I spent one day just reading the cookbooks and marking all the recipes in each book that I wanted to try. I noticed that a lot of the recipes were featured in several of the books, which made it easier to eliminate. I decided against Quick and Easy Indian Cooking because it didn't have many recipes. Alternately, although it contained a ton of recipes and had lots of fun descriptions and little stories, my copy of An Invitation to Indian Cooking didn't have any pictures. It was also the oldest of the bunch. From Curries to Kabobs turned out to be recipes from all over the world, anywhere that used the spices from India. While fascinating, this was not what I was looking for. So that took it down to Indian Cooking (henceforth referred to as IC) and Flavors of India (FOI). I began cooking.

I joined a CSA this year, so I had a ton of greens. The first day I made Saag (Kale). The second dish was Sookhe aloo (Potatoes with ginger and garlic). Both from IC. They were fabulous and fairly simple to make. My sister and I gobbled them up.

I then invited a friend to dinner for the next Friday. I knew it would take a while to make all the dishes I wanted to try, so I started making the samosas on Thursday. They took forever! But they were well worth it. Anytime I make a filled pastry it takes me at least one entire day, and it certainly was slow going.  But that is really more my lack of experience with rolling out dough.

On Friday I made Hare dhaniye ki chutney (Fresh Coriander Chutney) to go with the samosas, Mughlai saag (Spinach cooked with onions), Xacuti (Chicken with a roasted coconut sauce), and Peelay chaaval (Aromatic yellow rice). All the recipes were from IC except the Xacuti, which was from FOI. I later discovered a version of it in IC too. The dinner went really well. Everything turned out delicious, and I was absolutely in love with the coconut chicken.

The next week, I made Whole Green Lentils with Spinach and Ginger, which was a bit plain, but probably would have been better if I had the right amount of spinach. I also made Kashmiri koftas (Kashmiri style meatballs) which were delightful. Every bite was just so incredibly flavorful. I loved all the whole spices and the yogurt sauce made it truly decadent. I made Baigan ka raita (yogurt with eggplant) for a sauce. All recipes were from IC.

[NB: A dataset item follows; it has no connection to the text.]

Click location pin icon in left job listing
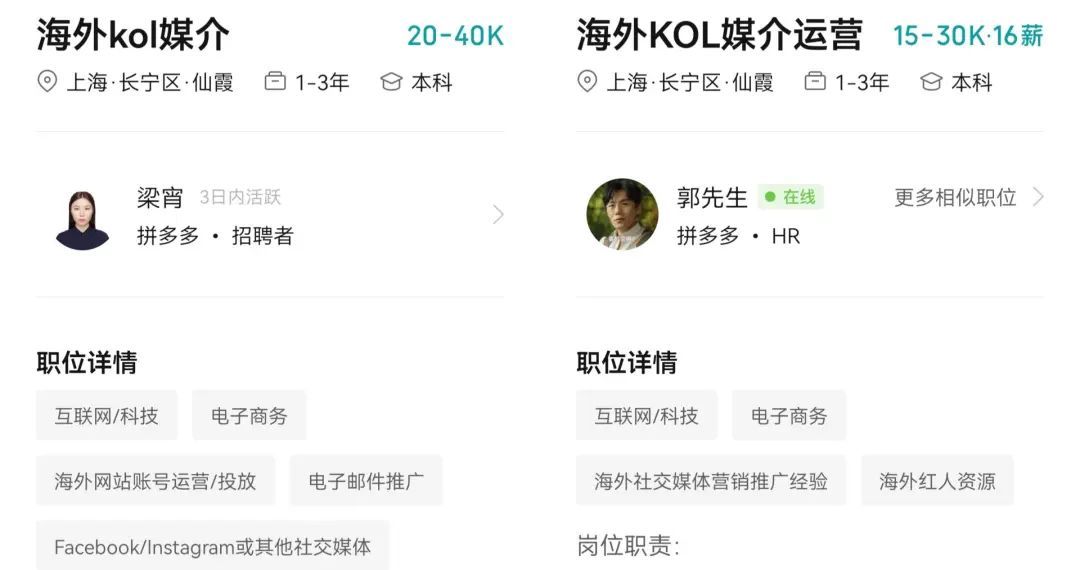Viewport: 1080px width, 570px height. [47, 82]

IC is a great cookbook because it has a lot of different recipes, the layout is easy to understand and use. I like that it is divided up in to separate chapters for each type of food (meat, poultry, vegetables, etc.) It has pictures, nice descriptions and suggested pairings. I really liked FOI because it is divided up by region. Each section gives a history of the region, the foods, and Jaffrey's wonderful descriptions of the time she spent there. I loved reading these sections. Many of the recipes were in both books, though they were usually slightly different in portion sizes.

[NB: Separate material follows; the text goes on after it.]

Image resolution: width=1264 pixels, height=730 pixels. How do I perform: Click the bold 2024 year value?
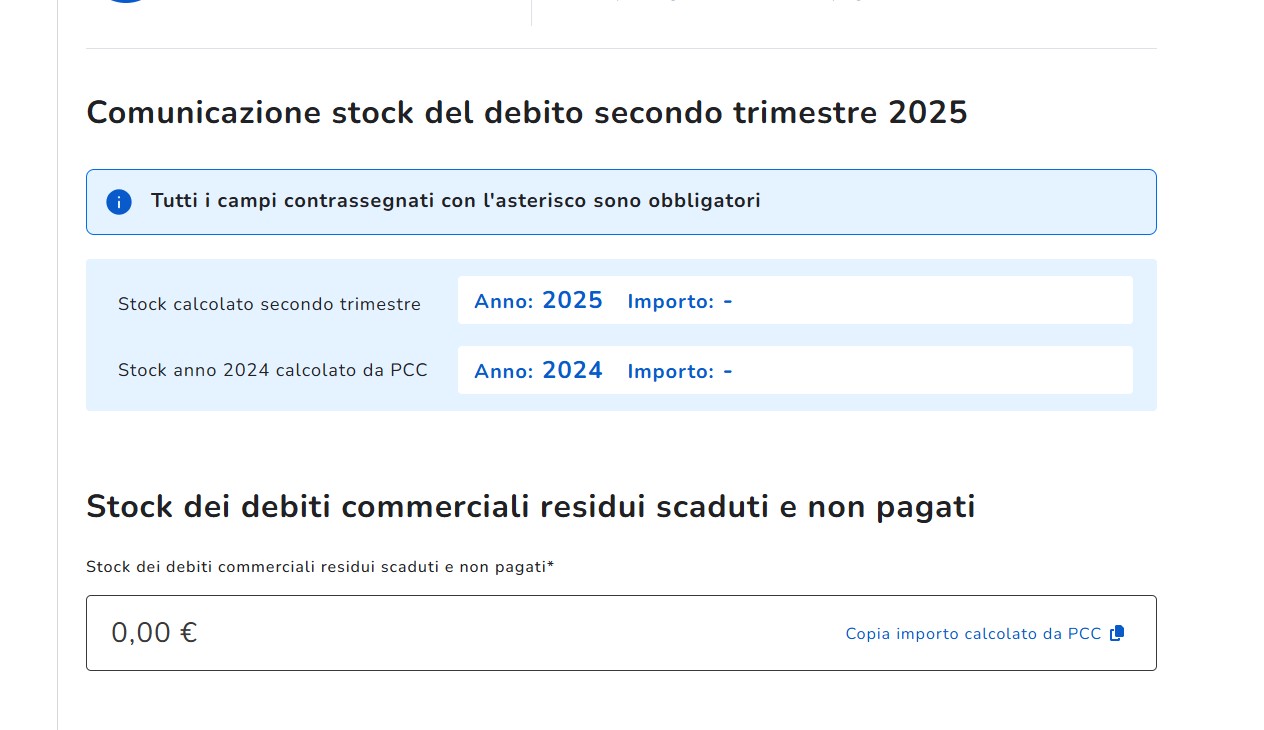pyautogui.click(x=572, y=371)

Through this experience I realized that Madhur Jaffrey's Indian Cooking was the right cookbook for me! I ordered it online and it will be arriving later this week. If I get a second book, it would probably be FOI, because I love knowing where each dish is from, and there were a lot of regional dishes that aren't in the IC. But I realized that I simply find IC easier to use, so it is best one to get first.